Túmulo de poeta em Tanworth-in-Arden, inscrito com versos de From the Morning

Noite em Londres, cidade que o poeta costumava frequentar (3/24)

quarta-feira, 20 de novembro de 2024

Werner Jaeger: o ideal grego


     O alemão Werner Jaeger (1888-1961) foi um humanista tão arcaico quanto moderno: filólogo dedicado ao estudo dos textos clássicos, Jaeger defendia, em tempos de loucura nazista, que a grandeza do ser humano transcende critérios raciais e reside em sua capacidade de pensar sobre o mundo, de exercer a cultura, de contribuir para a civilização.
     Para o professor, é a alma, e não a etnia, aquilo que une o ocidental do presente ao grego da antiguidade. E é só através do cultivo de valores humanísticos que podemos descobrir, individualmente, os nossos próprios ideais de vida. Esses valores, ensina-nos Jaeger, encontram na antiga Grécia a sua expressão mais completa, refinada e nobre: “Outras nações fizeram deuses, reis, espíritos; só os gregos fizeram homens.”
     A cultura, portanto, vive, flui, altera-se – mas sua essência permanece imutável. Prova disto é o fato de uma Grécia derrotada ter, no fim, vencido: conquistados por Roma, os gregos foram o povo que os romanos mais imitaram. Cumpre-nos seguir o exemplo do humanista que, rejeitando a influência das massas de seu tempo, escolheu ser o indivíduo Werner Jaeger e buscar, por si próprio, um ideal de humanidade.
     A seguir, traduzo alguns breves excertos do início de sua magnum-opus, a indispensável Paideia: The Ideals of Greek Culture, nas palavras em inglês de Gilbert Highet.
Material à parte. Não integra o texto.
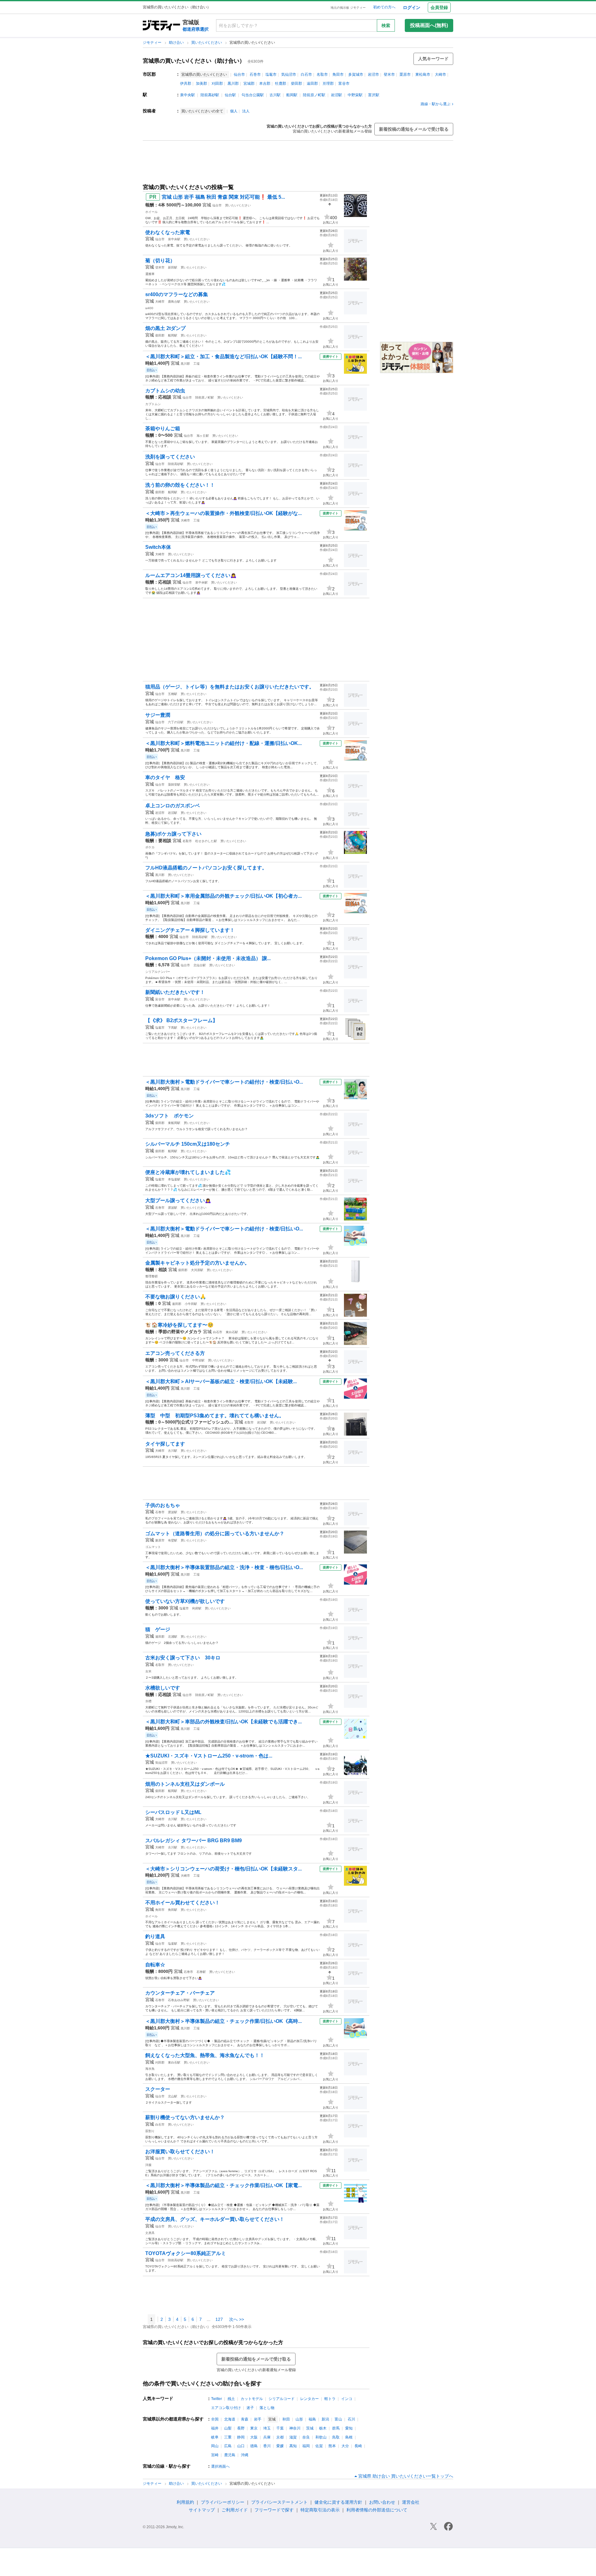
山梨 (228, 2428)
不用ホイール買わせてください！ (182, 1902)
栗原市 (405, 74)
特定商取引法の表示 (320, 2509)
     Every nation which has reached a certain stage of development is instinctively impelled to practice education. Education is the process by which a community preserves and transmits its physical and intellectual character. For the individual passes away, but the type remains.
     Greece is in a special category. From the point of view of the present day, the Greeks constitute a fundamental advance on the great peoples of the Orient, a new stage in the development of society. They established an entirely new set of principles for communal life. However highly we may value the artistic, religious, and political achievements of earlier nations, the history of what we can truly call civilization – the deliberate pursuit of an ideal – does not begin until Greece.
     Greece is much more than a mirror to reflect the civilization of today, or a symbol of our rationalistic consciousness of selfhood. The creation of any ideal is surrounded by all the secrecy and wonder of birth; and, with the increasing danger of degrading even the highest by daily use, men who realize the deeper values of the human spirit must turn more and more to the original forms in which it was first embodied, at the dawn of historical memory and creative genius.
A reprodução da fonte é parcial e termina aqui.